Two of the people who received funding were John Green and Hank Green. They set up channels called CrashCourse and SciShow. On March 25, 2013, Hank Green wrote a piece about the experience on his blog Hank's Tumblr, and gave his views on what did, and did not, work.
Extrapolating from Hank's report, some of the lessons learned from the experience are as follows:
Of the 114 channels that YouTube funded as part of this initiative, my educated guess is that exactly one earned back its advance… SourceFed, the four-times-daily news show from Phil DeFranco’s studio. (SourceFed is gritty, low-budget, written by its hosts, and edited by a tiny team.)You can read the original post here.
Most of the channels that did well had comparatively small budgets and were run by people who had made online video before.

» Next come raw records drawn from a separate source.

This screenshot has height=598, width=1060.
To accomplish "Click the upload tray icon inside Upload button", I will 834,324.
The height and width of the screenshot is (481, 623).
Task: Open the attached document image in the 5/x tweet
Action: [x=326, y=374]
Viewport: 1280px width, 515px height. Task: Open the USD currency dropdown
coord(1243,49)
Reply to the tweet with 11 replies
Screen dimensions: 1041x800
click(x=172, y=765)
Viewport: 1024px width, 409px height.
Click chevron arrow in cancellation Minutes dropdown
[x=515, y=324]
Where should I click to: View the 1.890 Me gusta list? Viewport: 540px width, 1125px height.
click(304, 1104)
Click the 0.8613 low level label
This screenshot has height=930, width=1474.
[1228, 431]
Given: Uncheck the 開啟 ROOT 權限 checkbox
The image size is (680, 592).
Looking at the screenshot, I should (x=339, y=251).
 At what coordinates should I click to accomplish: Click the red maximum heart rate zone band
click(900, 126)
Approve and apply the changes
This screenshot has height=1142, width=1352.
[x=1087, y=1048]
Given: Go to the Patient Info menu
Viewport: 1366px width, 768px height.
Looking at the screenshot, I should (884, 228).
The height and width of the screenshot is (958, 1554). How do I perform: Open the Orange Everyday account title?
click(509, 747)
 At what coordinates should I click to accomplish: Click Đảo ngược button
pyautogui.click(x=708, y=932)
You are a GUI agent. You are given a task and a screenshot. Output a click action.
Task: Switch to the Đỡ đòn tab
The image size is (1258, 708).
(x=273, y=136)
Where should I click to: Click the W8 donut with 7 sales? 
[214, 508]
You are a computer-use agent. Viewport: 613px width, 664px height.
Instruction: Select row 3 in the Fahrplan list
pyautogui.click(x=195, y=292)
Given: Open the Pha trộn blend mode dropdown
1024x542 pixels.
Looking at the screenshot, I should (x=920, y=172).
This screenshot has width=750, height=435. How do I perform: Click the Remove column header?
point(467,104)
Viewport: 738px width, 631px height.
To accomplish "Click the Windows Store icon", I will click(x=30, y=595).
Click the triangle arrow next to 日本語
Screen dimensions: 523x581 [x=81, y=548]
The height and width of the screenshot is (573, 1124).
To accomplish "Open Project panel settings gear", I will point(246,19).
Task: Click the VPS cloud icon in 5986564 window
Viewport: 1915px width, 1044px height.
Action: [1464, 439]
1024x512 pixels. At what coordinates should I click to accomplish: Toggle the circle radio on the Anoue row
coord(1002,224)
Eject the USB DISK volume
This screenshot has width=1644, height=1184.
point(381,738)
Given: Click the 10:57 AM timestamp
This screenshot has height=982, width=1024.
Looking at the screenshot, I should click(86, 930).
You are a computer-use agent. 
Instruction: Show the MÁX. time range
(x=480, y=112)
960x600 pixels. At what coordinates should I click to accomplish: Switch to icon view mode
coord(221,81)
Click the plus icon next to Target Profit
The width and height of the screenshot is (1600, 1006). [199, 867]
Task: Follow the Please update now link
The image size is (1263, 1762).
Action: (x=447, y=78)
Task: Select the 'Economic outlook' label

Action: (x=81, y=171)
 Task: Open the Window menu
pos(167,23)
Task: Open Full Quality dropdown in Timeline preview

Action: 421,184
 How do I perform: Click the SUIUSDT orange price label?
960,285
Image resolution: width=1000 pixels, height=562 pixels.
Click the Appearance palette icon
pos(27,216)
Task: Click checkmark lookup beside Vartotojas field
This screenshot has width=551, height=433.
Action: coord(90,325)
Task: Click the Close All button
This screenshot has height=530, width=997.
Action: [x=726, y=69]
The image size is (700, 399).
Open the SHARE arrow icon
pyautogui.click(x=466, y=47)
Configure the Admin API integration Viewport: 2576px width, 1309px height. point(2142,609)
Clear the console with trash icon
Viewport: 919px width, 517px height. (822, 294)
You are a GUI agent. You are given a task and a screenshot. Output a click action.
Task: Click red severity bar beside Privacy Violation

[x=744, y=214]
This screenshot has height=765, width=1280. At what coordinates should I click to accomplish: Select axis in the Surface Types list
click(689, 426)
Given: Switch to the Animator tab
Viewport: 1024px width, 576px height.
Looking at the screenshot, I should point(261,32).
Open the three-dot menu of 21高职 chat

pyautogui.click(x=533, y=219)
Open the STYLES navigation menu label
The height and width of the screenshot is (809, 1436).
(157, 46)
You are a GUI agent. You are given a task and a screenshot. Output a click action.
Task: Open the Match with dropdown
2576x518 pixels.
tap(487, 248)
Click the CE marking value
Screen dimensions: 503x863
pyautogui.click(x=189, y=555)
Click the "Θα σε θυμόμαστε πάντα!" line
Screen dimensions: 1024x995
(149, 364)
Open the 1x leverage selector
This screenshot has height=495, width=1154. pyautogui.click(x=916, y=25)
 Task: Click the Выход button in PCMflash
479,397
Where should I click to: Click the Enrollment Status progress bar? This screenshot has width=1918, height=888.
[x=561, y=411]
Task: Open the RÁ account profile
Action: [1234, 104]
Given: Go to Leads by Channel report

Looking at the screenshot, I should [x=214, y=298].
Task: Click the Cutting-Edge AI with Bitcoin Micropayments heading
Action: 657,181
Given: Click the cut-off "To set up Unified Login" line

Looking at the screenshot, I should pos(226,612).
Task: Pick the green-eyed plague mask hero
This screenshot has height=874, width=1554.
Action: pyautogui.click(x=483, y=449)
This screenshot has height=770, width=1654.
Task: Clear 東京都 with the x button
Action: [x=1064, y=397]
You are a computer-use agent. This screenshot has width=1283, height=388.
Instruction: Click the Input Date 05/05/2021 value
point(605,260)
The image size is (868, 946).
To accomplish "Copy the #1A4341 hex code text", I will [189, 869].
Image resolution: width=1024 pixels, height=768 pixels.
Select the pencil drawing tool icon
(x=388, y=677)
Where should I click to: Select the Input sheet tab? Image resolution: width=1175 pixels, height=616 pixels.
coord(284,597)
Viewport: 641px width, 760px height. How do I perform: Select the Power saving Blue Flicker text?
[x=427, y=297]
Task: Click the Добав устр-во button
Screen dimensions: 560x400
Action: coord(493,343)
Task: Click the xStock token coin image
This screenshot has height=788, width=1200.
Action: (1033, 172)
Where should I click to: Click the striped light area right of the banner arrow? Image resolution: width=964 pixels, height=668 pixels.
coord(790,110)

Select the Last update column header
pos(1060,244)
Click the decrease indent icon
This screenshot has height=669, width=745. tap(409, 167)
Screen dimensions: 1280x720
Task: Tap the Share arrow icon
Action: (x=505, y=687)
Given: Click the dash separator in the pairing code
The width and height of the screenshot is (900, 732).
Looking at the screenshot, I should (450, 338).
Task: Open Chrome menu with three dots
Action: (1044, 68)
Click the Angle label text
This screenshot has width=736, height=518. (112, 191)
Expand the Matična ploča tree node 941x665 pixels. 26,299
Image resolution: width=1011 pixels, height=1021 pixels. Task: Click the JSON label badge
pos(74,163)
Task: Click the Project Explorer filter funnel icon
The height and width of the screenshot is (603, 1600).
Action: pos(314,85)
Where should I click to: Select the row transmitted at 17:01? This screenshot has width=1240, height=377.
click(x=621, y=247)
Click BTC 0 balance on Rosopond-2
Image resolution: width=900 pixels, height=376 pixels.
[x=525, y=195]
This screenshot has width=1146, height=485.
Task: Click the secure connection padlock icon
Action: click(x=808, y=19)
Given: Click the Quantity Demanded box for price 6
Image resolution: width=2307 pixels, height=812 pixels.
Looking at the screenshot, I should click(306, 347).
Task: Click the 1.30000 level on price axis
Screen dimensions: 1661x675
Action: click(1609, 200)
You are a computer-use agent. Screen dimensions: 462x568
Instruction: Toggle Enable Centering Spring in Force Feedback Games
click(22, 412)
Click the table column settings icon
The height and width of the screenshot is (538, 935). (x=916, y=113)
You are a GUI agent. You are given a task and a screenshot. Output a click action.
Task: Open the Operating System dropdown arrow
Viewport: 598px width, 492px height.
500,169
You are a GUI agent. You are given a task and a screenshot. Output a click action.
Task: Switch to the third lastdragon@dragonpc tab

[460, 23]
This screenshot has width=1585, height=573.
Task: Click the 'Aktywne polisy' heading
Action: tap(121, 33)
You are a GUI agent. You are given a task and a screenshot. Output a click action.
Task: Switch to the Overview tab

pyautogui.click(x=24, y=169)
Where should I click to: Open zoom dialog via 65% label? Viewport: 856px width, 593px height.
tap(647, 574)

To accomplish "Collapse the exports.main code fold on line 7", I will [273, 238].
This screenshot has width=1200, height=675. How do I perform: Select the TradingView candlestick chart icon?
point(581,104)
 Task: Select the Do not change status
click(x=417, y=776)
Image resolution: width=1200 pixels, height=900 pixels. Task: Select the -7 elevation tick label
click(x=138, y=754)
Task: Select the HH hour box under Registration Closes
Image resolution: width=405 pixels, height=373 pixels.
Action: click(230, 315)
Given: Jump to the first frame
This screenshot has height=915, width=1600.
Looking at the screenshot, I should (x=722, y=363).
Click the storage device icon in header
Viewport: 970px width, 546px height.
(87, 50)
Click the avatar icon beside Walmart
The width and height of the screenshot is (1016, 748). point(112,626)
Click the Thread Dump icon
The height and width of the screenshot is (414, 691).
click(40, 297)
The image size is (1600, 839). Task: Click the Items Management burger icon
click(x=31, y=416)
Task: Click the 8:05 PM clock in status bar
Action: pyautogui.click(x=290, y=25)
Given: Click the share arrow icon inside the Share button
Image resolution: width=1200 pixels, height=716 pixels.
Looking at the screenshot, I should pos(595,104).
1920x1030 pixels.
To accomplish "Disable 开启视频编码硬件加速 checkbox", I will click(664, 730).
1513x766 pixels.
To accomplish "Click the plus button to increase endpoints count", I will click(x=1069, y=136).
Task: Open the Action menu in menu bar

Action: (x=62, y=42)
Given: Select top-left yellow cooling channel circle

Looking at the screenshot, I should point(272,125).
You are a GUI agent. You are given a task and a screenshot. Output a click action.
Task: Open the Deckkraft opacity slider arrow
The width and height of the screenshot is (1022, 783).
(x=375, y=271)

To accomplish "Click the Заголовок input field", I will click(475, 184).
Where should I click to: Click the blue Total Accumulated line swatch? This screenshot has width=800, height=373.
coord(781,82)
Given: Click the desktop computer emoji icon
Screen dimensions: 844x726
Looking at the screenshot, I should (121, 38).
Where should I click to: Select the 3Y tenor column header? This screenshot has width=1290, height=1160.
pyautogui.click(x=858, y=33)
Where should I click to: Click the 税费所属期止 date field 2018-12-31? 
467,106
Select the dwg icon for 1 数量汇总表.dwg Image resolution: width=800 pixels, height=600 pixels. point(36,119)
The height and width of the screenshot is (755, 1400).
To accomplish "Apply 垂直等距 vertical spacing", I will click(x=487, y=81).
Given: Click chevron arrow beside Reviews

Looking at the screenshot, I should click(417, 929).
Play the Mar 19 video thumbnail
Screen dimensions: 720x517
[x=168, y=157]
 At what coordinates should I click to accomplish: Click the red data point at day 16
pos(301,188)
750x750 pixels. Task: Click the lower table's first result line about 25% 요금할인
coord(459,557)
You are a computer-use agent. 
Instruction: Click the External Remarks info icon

SciShow and CrashCourse are not doing terribly. At this rate, we’ll earn out our advance in about three years.
Spending more money to produce the same number of minutes of content does not increase viewership.
Online video isn’t about how good it looks, it’s about how good it is.
People who make online video are much better at making online video than people who make TV shows. This probably seems obvious to you (it certainly is to me) but it apparently was not obvious to the people originally distributing this money.
When advertising agencies tell you they want something (higher quality content, long-form content, specific demographics, lean-back content, stuff that looks like TV), it’s not our job to attempt to deliver those things. In a world where the user really does get to choose, the content created to satisfy the needs and wants of viewers (not advertisers) will always reign supreme.
YouTube is now experimenting with much smaller grants (a tenth to a fifth of the size of the original grants) awarded largely to people who have experience making online video (the new MentalFloss channel is funded by one of these grants.)